Cette circonstance donna lieu à une nouvelle occupation.
Je pris le parti de conférer attentivement l’hébreu de l’Ancien Testament avec
la version grecque des Septante, parce que cette interprétation est l’ouvrage
de docteurs de la synagogue, revêtus de toute l’autorité qu’on peut désirer, et
qu’elle date du commencement du IIIe siècle avant la naissance de Jésus-Christ,
c’est-à-dire d’une époque où ils n’avaient encore aucun intérêt à détourner le
sens des prophéties qui regardent le Messie.

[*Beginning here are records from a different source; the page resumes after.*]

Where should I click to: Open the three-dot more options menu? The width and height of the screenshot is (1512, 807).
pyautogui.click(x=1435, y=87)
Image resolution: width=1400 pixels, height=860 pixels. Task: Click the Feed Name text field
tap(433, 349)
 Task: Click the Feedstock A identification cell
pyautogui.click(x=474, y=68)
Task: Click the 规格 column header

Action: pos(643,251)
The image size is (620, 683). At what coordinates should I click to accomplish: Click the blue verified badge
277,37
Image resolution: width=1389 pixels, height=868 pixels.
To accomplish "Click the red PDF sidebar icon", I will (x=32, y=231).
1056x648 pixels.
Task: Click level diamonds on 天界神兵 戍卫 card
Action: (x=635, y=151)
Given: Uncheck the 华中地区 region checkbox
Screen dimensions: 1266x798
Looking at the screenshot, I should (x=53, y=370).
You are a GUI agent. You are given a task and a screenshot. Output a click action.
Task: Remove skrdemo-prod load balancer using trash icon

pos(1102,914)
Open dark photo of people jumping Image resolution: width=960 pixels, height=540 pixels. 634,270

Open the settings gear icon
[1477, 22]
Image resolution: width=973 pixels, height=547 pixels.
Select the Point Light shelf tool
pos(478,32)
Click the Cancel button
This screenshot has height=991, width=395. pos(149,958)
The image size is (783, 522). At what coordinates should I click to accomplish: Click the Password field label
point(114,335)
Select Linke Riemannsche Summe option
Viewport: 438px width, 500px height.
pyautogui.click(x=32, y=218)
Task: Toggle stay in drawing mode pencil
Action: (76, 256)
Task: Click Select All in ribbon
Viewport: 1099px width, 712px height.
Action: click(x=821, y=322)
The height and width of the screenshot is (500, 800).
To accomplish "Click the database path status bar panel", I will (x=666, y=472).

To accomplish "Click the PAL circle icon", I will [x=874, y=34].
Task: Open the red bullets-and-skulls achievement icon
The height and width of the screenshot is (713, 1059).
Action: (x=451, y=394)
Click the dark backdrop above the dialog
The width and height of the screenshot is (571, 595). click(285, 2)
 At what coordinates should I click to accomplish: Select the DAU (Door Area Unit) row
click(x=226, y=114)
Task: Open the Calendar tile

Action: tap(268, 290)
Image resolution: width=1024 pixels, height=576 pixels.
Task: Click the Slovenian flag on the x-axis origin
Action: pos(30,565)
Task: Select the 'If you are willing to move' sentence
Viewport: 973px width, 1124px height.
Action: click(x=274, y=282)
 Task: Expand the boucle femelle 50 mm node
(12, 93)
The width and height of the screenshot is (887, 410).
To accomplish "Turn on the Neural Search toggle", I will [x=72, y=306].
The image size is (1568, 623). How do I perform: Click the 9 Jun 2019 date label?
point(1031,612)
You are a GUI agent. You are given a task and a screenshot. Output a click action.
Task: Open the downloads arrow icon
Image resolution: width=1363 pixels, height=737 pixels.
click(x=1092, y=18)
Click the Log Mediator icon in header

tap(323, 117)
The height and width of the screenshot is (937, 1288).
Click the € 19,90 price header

Dans les nombreuses divergences des deux textes, le grec
m’ayant paru préférable, j’entrepris de restituer le texte original sur le
travail des Septante, qui a servi à son tour de texte aux versions orientales,
notamment à la version syriaque que j’avais constamment sous les yeux. Il est
encore à remarquer que presque partout où les évangélistes et les apôtres
rapportent des témoignages de l’Ancien Testament, ils s’écartent de l’hébreu,
et suivent la leçon des Septante. C’est ce qui fait dire à saint Irénée : « Apostoli consonant prædictæ interpretationi
(sc. LXX virorum), et interpretatio consonat apostolorum traditioni. Etenim Petrus,
etJoannes, et Matthæus, et Paulus, et reliqui deinceps, et horum sectatores,
prophetica omnia ita annuntiaverunt, quemadmodum seniorum interpretatio
continet » (Adv. hær., I. III, c. 25, p. 293 et 294 de l’éd. de Paris,
1639).
Cette conformité du Nouveau Testament avec le texte des
Septante est également attestée par d’autres Pères anciens, tels qu’Origène,
saint Cyrille de Jérusalem, etc. On en trouve des exemples jusque dans l’Epître
de saint Paul aux Hébreux. L’Apôtre ne pouvait ignorer que ceux à qui il
s’adressait, au moins les plus instruits d’entre eux, lisaient le texte hébreu
de l’Ancien Testament.
Origène, un des anciens qui s’est occupé le plus
diligemment de la comparaison des textes, et de leur valeur relative, a
consacré aux Septante la colonne du milieu dans ses Octaples, tandis qu’il
place l’hébreu à l’extrémité. Saint Epiphane, qui pouvait dire comme saint Paul
: Hebraei sunt, et ego ; Israelitae
sunt, et ego, et qui avait conservé un certain faible pour le texte hébreu,
n’en conclut pas moins qu’Origène avait adopté cette disposition pour signifier
que les Septante doivent servir de règle pour restituer la véritable leçon de
l’hébreu, dans les endroits où le texte original a subi des altérations.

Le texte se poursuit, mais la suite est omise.